(Dataset entries)
------------------------------------------------------------

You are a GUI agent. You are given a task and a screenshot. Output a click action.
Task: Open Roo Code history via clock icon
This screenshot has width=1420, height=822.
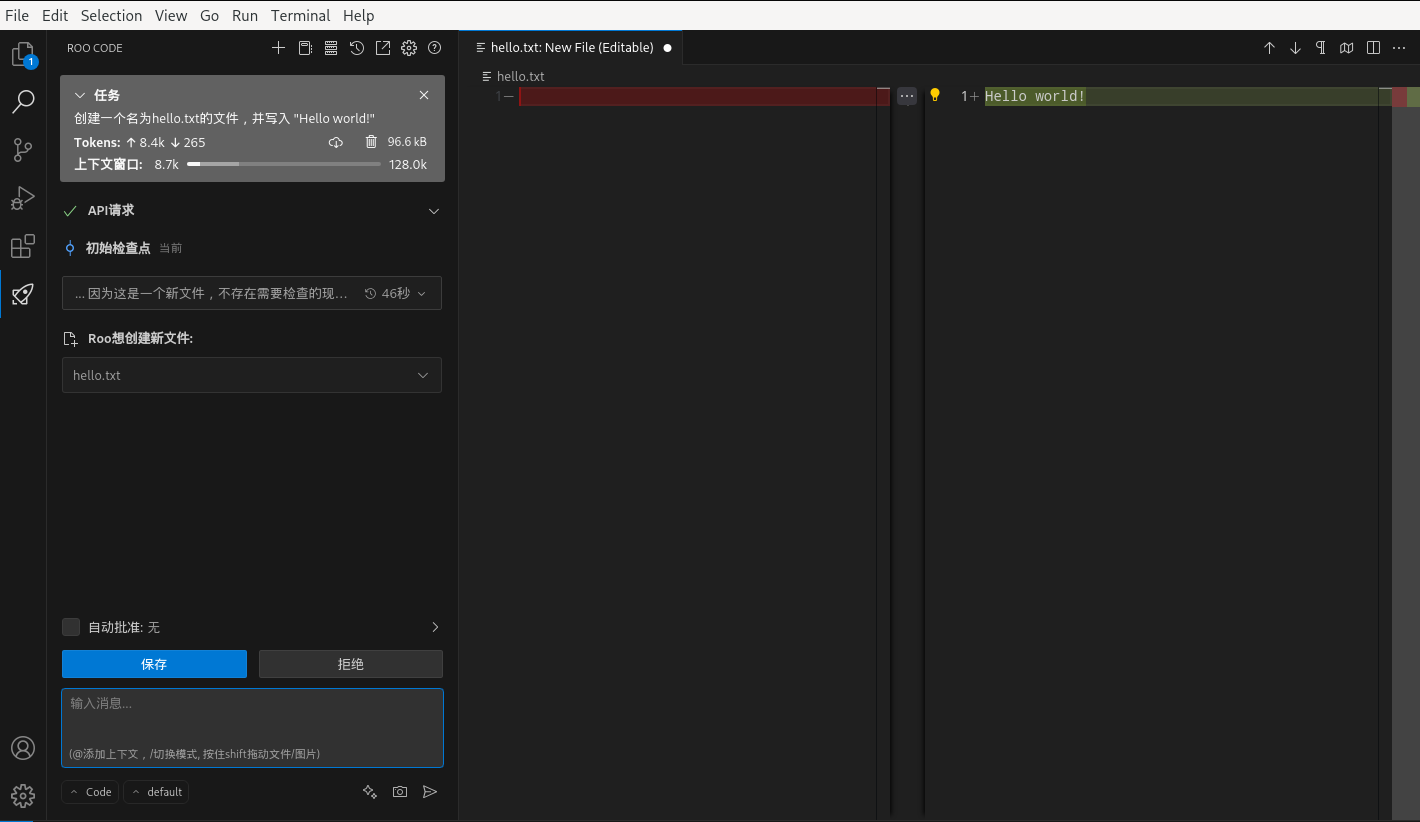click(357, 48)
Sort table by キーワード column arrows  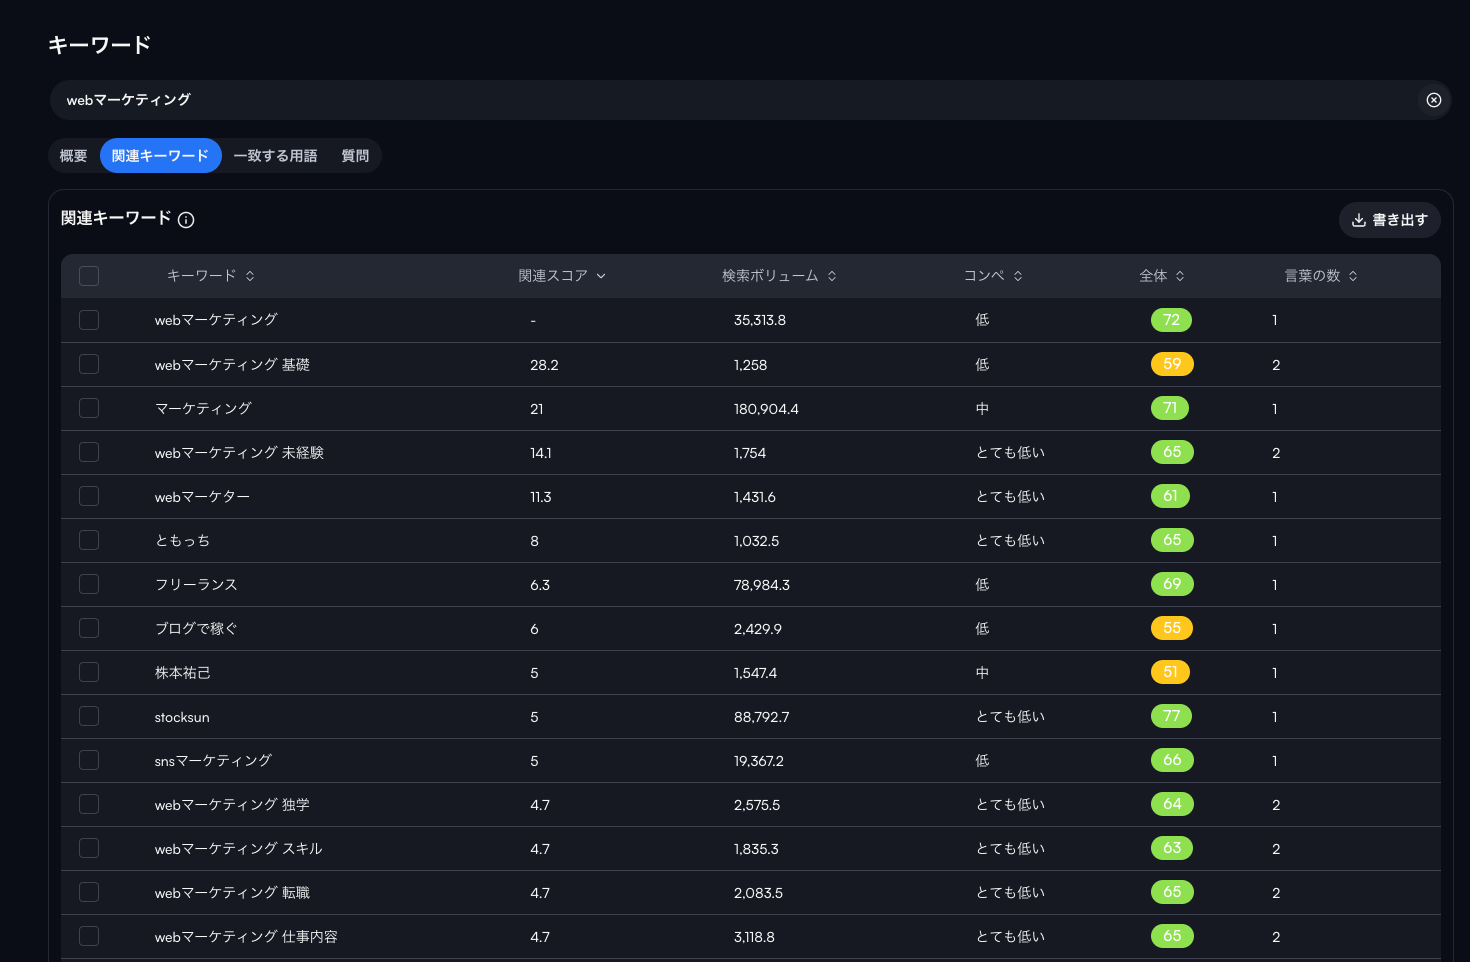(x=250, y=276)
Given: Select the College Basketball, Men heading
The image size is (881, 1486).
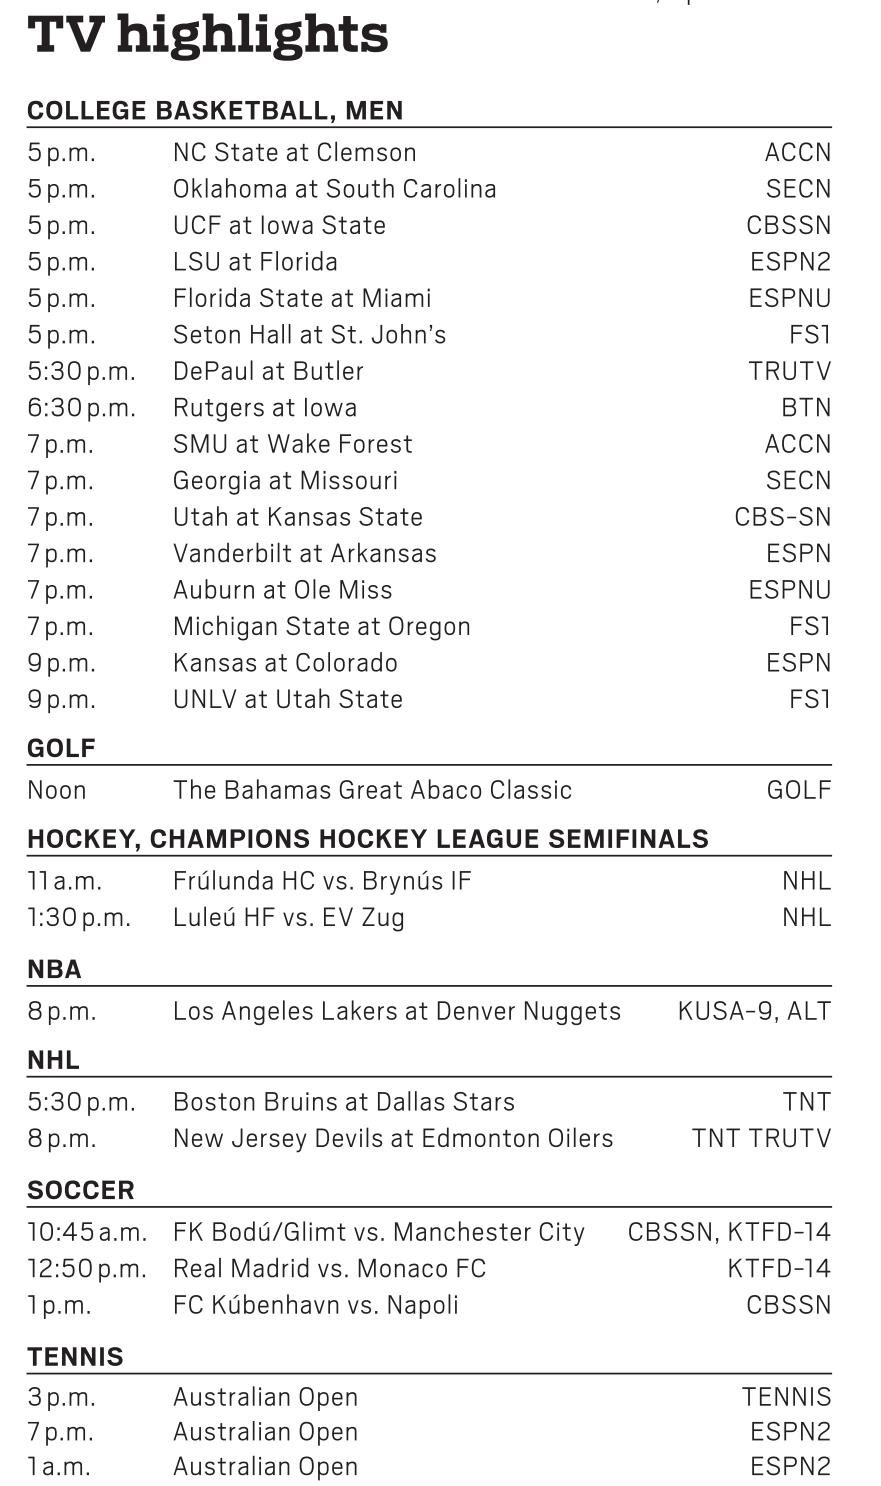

------------------------------------------------------------

◆ Your objective ◆
From the line with "Given: Select the" down to the end of the entries, retype each line exactly as written, but drop the pictures.

◆ Response box ◆
Given: Select the College Basketball, Men heading
The image size is (881, 1486).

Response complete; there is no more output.